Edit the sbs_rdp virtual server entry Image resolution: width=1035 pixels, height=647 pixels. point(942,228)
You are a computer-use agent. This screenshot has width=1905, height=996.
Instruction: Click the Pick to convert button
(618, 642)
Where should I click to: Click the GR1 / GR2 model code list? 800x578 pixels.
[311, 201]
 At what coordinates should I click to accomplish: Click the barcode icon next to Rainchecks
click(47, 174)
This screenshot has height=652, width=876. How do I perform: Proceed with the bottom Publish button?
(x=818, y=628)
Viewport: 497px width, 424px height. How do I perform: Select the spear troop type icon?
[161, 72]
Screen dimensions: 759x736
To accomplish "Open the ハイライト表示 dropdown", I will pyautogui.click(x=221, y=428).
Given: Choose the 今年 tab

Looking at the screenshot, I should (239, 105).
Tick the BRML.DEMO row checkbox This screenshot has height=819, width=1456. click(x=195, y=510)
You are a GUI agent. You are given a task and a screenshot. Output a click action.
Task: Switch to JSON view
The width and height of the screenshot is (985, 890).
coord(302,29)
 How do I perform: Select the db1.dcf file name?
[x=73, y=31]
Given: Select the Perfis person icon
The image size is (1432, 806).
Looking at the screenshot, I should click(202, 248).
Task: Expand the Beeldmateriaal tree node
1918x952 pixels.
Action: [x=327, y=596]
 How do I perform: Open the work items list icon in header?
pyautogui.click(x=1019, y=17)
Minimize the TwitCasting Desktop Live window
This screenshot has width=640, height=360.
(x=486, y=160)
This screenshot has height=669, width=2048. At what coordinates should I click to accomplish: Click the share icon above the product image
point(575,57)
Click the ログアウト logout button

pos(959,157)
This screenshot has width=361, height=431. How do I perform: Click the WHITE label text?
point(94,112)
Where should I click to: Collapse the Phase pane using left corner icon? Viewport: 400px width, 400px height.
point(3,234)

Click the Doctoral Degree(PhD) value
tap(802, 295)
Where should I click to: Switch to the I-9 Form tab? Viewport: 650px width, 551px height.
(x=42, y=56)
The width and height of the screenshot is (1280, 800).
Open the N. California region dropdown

• Task instructions
The answer should be a single number: the count of lines in the records that hold the string "agent".

• Answer
2